Conclusion on White Female #1

(Rock and Roll)

Kofi Fosu Forson

How does a young African man cavort with white Americans and is soon to remove his identity from African Americans while maintaining his roots as an African?

The immigrant is first in line to absorb the new language. It is only true in the minds of those who familiarize themselves with the philosophy of language as in art, literature and music. Such was my plight when I reinvented myself in rock and roll.
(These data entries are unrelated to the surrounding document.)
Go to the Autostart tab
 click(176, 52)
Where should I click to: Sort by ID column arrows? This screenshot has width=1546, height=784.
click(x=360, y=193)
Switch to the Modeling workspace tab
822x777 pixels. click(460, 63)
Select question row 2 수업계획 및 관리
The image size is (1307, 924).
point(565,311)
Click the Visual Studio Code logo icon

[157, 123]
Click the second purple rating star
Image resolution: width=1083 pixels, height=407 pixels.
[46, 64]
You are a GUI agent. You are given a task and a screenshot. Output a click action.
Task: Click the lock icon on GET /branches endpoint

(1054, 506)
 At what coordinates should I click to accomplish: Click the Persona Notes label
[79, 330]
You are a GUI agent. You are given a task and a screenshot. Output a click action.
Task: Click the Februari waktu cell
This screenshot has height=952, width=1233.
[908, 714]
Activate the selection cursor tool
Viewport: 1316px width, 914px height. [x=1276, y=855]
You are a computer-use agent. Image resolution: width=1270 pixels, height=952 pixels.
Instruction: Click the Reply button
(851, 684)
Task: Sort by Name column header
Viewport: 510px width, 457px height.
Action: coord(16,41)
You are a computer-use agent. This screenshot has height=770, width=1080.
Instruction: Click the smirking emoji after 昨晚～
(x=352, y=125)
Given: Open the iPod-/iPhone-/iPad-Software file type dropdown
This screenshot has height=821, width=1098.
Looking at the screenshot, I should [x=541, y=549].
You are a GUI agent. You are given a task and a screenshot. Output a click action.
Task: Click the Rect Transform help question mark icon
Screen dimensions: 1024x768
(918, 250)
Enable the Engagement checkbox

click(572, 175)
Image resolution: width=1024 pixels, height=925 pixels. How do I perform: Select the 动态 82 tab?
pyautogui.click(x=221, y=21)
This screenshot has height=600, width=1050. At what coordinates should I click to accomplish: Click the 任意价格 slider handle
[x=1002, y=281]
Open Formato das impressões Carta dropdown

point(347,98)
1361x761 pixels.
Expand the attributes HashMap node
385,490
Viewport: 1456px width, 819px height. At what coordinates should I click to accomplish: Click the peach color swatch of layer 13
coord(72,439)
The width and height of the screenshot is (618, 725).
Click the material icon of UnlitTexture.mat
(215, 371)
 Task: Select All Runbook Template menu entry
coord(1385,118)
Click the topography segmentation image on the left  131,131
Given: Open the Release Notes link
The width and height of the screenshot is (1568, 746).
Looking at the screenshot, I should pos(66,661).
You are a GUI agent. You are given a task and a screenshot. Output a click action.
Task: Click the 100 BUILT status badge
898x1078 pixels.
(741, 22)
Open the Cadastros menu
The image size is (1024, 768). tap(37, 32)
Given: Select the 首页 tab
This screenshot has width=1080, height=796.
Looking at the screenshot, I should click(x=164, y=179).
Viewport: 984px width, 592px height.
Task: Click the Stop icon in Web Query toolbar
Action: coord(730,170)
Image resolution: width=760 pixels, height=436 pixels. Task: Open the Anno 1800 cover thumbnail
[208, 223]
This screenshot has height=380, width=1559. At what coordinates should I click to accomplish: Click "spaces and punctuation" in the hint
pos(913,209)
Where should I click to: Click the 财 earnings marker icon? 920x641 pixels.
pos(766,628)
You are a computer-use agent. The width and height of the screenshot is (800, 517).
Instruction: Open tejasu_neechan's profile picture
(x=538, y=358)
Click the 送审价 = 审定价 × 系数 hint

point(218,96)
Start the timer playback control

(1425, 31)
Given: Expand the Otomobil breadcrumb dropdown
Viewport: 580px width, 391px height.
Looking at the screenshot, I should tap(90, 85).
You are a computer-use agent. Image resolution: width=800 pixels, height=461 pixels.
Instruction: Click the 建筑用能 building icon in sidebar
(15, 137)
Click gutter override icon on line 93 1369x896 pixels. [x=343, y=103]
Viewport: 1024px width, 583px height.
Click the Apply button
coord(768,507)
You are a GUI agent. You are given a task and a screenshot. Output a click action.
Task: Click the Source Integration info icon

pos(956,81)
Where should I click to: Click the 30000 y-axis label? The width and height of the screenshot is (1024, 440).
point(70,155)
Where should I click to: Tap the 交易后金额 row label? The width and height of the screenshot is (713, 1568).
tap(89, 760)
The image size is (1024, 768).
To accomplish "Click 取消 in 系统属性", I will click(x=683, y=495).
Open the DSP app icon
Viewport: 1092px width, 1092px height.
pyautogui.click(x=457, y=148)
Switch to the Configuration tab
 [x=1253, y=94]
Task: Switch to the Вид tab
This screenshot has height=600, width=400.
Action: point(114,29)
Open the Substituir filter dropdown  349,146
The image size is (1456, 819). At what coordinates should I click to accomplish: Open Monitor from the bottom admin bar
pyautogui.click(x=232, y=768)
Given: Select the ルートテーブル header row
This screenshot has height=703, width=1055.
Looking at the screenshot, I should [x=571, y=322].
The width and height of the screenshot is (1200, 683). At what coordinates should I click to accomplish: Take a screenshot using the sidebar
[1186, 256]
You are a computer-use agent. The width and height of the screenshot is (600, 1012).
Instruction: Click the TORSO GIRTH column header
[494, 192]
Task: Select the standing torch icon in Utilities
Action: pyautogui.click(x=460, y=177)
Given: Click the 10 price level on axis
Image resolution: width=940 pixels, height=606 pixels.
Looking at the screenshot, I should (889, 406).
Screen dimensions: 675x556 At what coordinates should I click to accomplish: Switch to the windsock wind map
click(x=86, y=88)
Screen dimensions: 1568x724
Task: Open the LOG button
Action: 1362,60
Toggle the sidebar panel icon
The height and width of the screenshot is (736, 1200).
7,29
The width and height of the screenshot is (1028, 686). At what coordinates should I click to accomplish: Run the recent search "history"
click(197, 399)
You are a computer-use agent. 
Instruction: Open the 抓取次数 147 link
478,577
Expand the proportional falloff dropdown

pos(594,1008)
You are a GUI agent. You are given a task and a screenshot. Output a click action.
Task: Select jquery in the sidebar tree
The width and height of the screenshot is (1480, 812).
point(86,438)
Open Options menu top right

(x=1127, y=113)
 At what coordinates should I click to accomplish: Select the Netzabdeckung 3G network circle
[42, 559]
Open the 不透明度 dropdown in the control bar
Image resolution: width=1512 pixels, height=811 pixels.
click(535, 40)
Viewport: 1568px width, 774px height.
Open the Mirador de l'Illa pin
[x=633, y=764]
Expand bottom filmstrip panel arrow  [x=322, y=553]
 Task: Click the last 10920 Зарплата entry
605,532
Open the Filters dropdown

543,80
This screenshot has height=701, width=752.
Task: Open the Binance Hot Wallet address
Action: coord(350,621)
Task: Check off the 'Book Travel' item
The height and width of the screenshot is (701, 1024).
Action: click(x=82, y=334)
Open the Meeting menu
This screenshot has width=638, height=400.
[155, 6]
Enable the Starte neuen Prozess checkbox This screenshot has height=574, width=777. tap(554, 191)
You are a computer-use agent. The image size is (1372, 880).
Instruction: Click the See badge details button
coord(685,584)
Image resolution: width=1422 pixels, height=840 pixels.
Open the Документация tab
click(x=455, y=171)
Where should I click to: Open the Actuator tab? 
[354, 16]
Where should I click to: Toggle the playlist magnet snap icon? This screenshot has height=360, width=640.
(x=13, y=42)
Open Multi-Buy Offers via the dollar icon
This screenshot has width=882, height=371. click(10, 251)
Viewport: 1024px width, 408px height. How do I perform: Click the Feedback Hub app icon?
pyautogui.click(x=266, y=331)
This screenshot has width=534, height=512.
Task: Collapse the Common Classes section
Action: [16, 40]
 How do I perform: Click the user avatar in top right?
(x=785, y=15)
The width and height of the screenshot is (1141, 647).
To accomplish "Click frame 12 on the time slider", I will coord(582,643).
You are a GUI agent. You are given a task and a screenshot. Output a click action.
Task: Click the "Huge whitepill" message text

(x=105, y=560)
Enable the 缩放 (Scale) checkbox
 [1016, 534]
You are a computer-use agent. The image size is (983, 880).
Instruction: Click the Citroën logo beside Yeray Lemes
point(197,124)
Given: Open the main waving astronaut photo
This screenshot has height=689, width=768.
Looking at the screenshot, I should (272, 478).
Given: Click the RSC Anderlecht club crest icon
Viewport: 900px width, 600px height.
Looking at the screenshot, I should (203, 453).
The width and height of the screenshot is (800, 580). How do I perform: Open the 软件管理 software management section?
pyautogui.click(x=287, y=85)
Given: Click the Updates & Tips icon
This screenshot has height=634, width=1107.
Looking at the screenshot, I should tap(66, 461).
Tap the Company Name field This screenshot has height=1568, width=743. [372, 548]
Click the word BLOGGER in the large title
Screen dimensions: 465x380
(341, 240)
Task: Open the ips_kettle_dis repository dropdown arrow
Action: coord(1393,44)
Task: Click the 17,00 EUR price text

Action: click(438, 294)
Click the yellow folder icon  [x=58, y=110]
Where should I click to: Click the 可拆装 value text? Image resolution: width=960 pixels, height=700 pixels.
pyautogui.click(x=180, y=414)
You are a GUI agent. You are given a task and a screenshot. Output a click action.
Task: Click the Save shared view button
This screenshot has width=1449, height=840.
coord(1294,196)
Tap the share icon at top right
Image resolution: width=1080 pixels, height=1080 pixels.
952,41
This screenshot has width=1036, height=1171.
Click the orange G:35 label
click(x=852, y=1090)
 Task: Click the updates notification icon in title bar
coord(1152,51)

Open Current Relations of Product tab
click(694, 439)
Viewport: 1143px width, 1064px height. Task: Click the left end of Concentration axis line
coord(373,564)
Rock and roll as language was delivered within the spirit of the black male. It was however marketed to a commercial and white generation. Understanding rock and roll in this format has influenced me as an African living in the United States. Whereby Willie Dixon helped inspire rock and roll, I listened to Bruce Springsteen as a young man.

White female in rock and roll isn’t as visible as it is conscionable. Performers like Joan Jett, Blondie and Pat Benatar were marketed to disillusioned young men and women. I was drawn to their particular brand of sexuality which wasn’t common in the black girls I knew. With the advent of MTV, I was able to see them in performance.

What white females in rock and roll were to me that black girls I grew up with weren’t was insatiable. As a child living in Ghana, I wasn’t alerted to sexuality. What was childish and prankish took on a whole new meaning as a young man living in New York.

Cable television furthered the cause with its brand of programming after midnight. I was aware of pornography in adult magazines but the subject was handled in a whole other visual context complete with heterosexual and homo-erotic images.

This element of fornicating brought not desire, rather the understanding that the body was disposable and without intellect sex meant nothing.